▶ [EXTRAIT PROPOSÉ]:
▽
Par Léo Juanole - Publié le 10/05/2021
Service d'accès aux soins : état d'avancement aléatoire

Un médecin « régulateur » effectuant une permanence téléphonique organisée par le SAMU du CHU de Limoges. Certains généralistes regrettent que la DGOS ait surtout sélectionné des projets rédigés par les centres 15.
BURGER/PHANIE

Censé être expérimenté dans 22 territoires dès le début de l’année 2021 pour faciliter la prise en charge des soins non programmés et désengorger les urgences, le service d’accès aux soins (SAS) peine à s’imposer dans l’Hexagone. Seule une poignée de sites fonctionnent actuellement. De Limoges à Lyon, en passant par Poitiers ou encore Metz, tour de France de l’avancée du SAS.

L’objectif est universel. Accessible à tous et partout, quel que soit le lieu d’appel, et permettant de bénéficier rapidement des soins nécessaires lorsque l’accès au médecin traitant n’est pas possible en première intention, le service d’accès aux soins (SAS) s’inscrit dans la mesure 1 du pacte de refondation des urgences de septembre 2019 et dans la mesure 26 du Ségur de la santé de juillet 2020. Il doit offrir à la population une prise en charge plus lisible et coordonnée entre la ville et l’hôpital. Concrètement, cela doit s’incarner dans un nouveau service d’orientation et de guidage dans le système de santé, qui s’appuie sur une plateforme digitale et une régulation commune des appels entre le Samu et l’organisation territoriale libérale. Dans les territoires, les projets sont donc portés conjointement par le Samu et les acteurs de la médecine de ville, comme les associations de permanence de soins ambulatoires (PDSA), les CPTS ou les URPS. Les ARS, dans ce dispositif, accompagnent les sites pilotes permettant d’expérimenter ces organisations mixtes ville-hôpital. Mais selon les territoires, l’état d’avancement n’est pas le même.



Après un appel à projets le 15 août, une quarantaine de dossiers ont été déposés le 15 septembre aux ARS, qui les ont transmis le 30 septembre à la DGOS, laquelle en a sélectionné 22 – couvrant 40 % de la population française – devant être a priori opérationnels à partir de janvier et jusqu’au dernier trimestre 2021. Aujourd’hui, seuls six SAS sont déjà en fonctionnement : ceux de la Vienne, du Rhône, de la Gironde, de la Moselle, du Nord et de la Somme. Pour le Dr Luc Duquesnel, président des Généralistes-CSMF et praticien en Mayenne, « seuls trois ou quatre étaient au point ; pour le reste, le travail était insuffisant. Aujourd’hui, très peu de SAS vont démarrer avec une organisation territoriale où les médecins généralistes se sont engagés à prendre en charge les patients adressés par le régulateur… parce que les conditions ne sont pas réunies. Ce ne seront pas de vrais SAS, mais des SAS light… Comme l’Élysée suit le dossier, il faut qu’ils soient tous à l’œuvre au mois de juillet, puis élargis à tous les départements en 2022. »
△
▶ [DONNÉES FOURNIES]:
▽
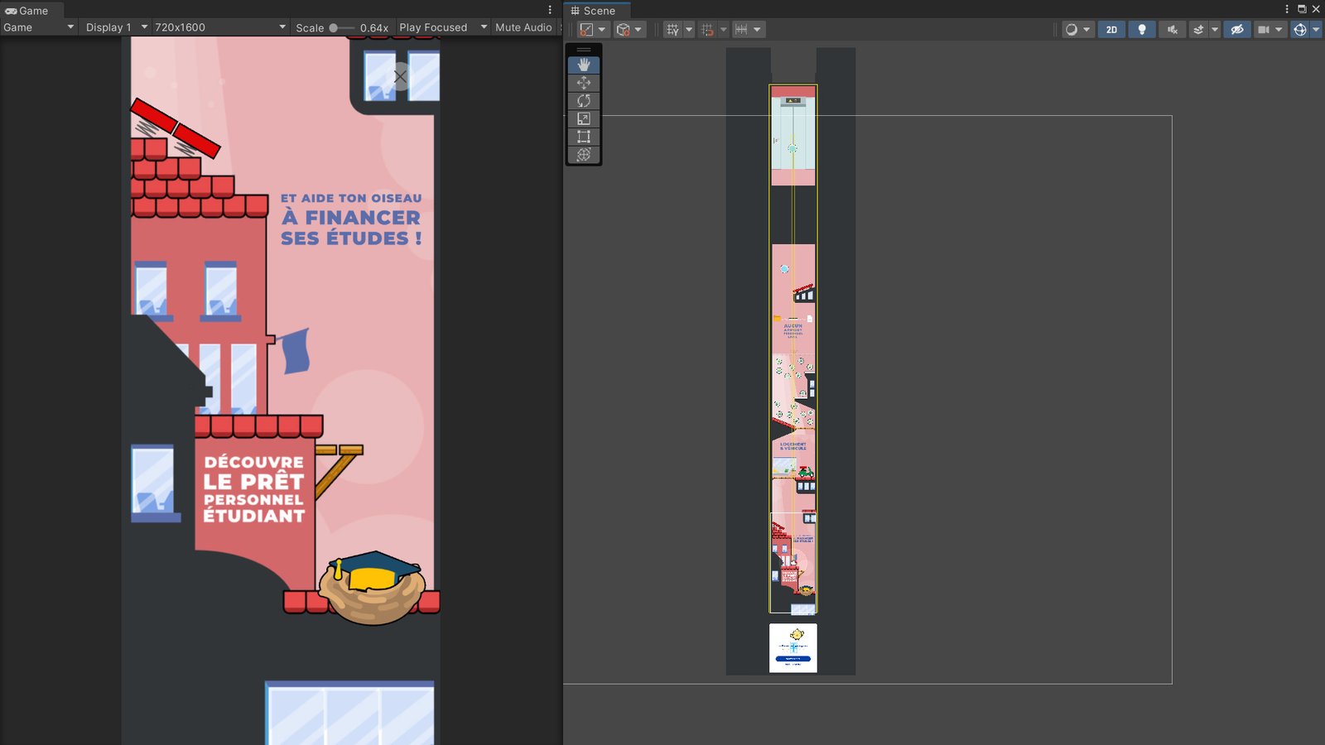Select the Transform tool
The height and width of the screenshot is (745, 1325).
tap(584, 155)
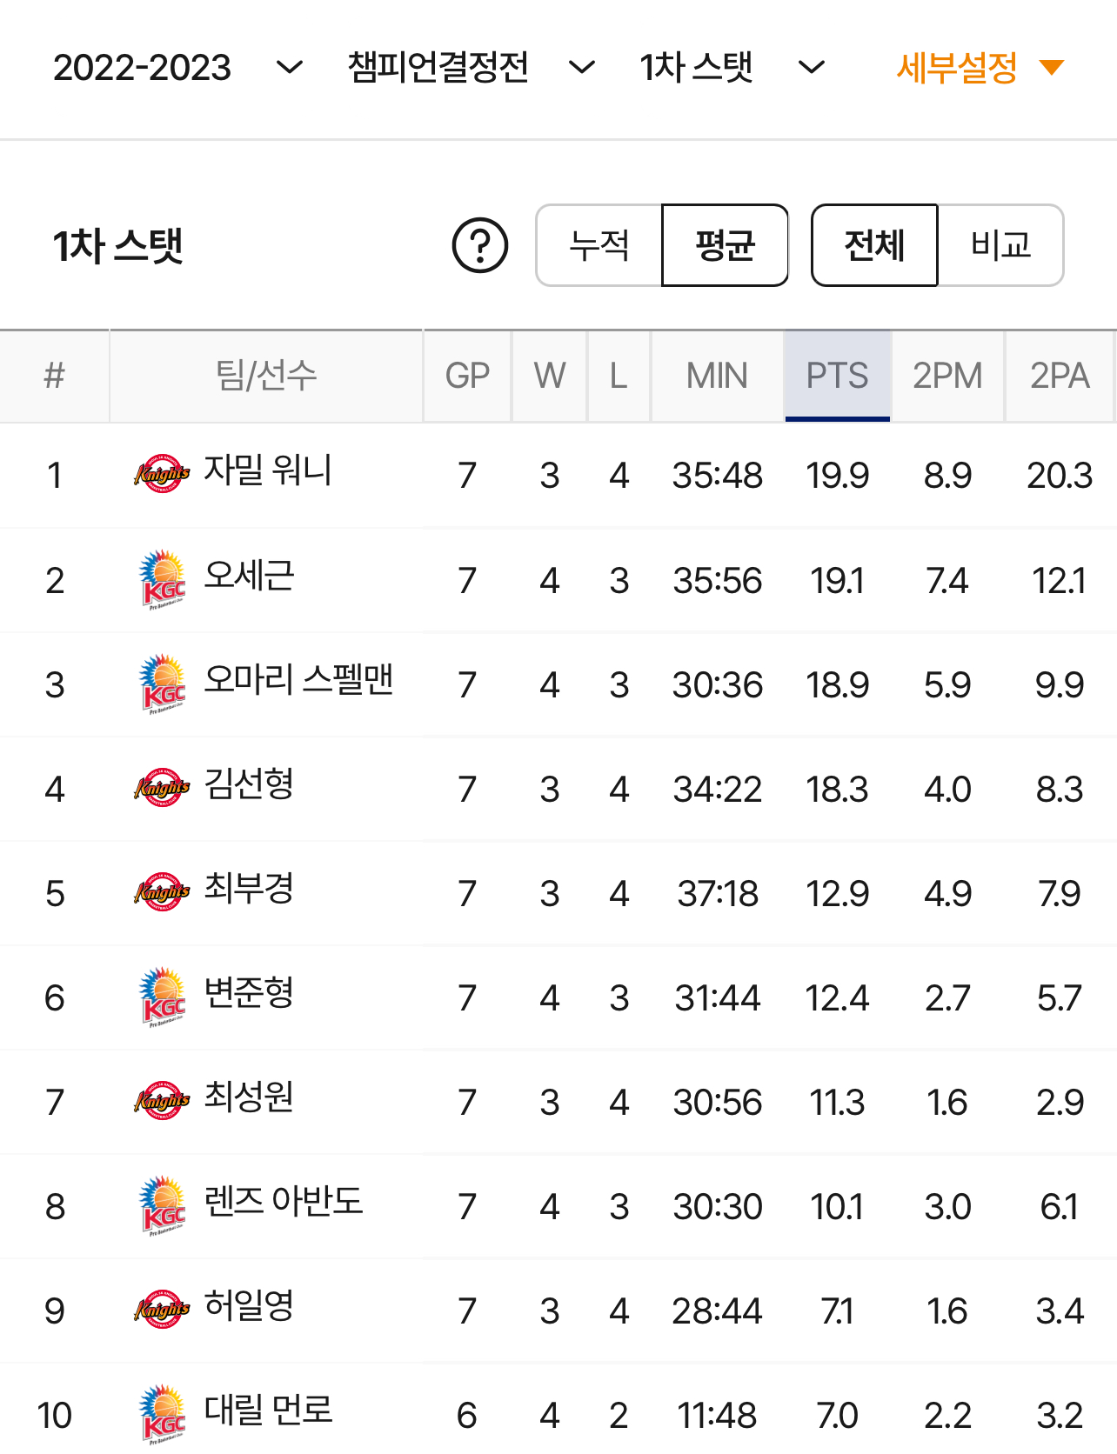The image size is (1117, 1454).
Task: Select the 전체 all view toggle
Action: [x=874, y=245]
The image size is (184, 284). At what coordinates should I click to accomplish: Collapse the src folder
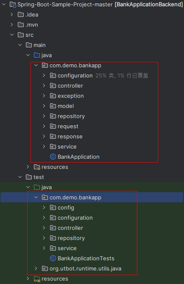12,35
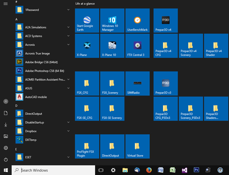Expand the ASUS folder arrow

tap(68, 88)
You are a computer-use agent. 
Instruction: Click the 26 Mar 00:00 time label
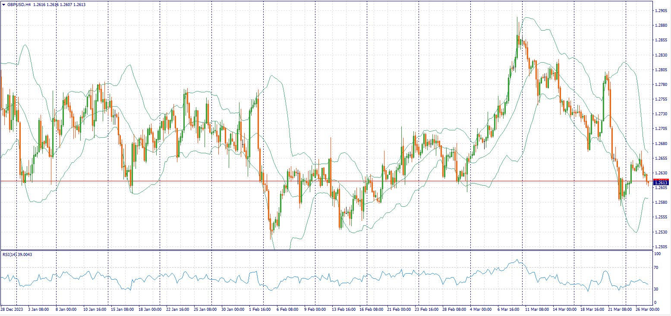click(648, 310)
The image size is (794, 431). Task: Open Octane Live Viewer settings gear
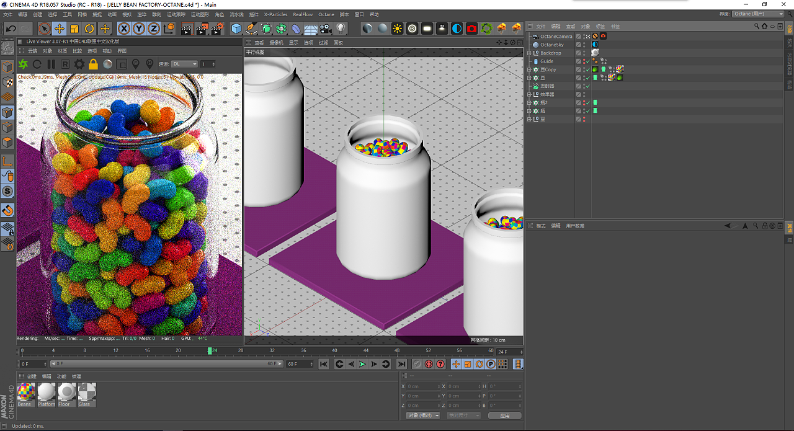(79, 64)
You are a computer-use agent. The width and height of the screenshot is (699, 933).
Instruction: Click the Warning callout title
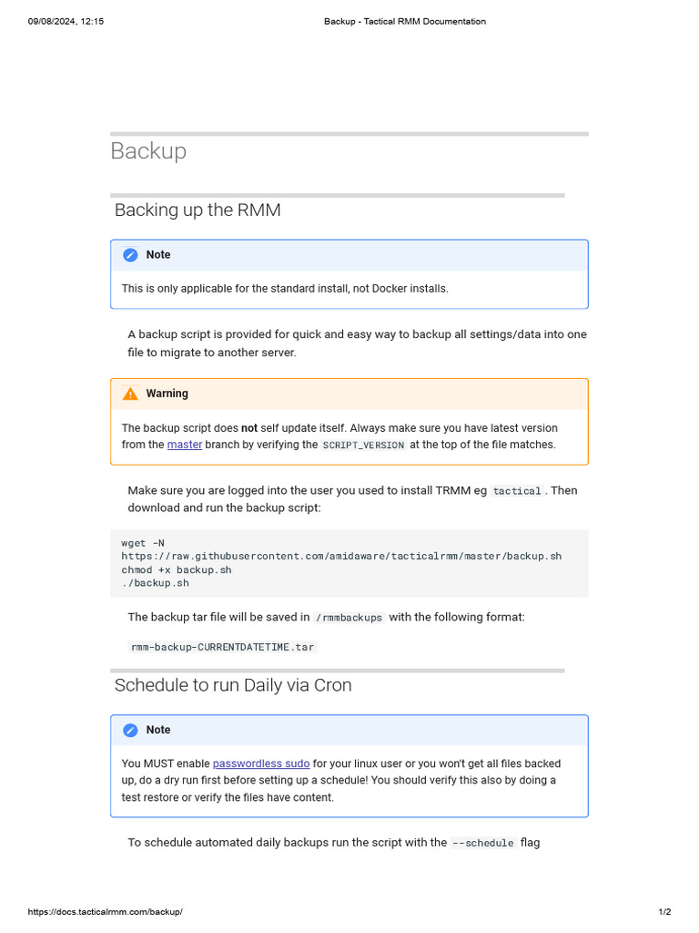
△
▶ [CONSIGNE]: Reproduisez à l'identique le passage de l'article sur le service d'accès aux soins compris entre « Par Léo Juanole » et « l’avancée du SAS. », bornes incluses.

▶ [RÉSULTAT]:
Par Léo Juanole - Publié le 10/05/2021
Service d'accès aux soins : état d'avancement aléatoire

Un médecin « régulateur » effectuant une permanence téléphonique organisée par le SAMU du CHU de Limoges. Certains généralistes regrettent que la DGOS ait surtout sélectionné des projets rédigés par les centres 15.
BURGER/PHANIE

Censé être expérimenté dans 22 territoires dès le début de l’année 2021 pour faciliter la prise en charge des soins non programmés et désengorger les urgences, le service d’accès aux soins (SAS) peine à s’imposer dans l’Hexagone. Seule une poignée de sites fonctionnent actuellement. De Limoges à Lyon, en passant par Poitiers ou encore Metz, tour de France de l’avancée du SAS.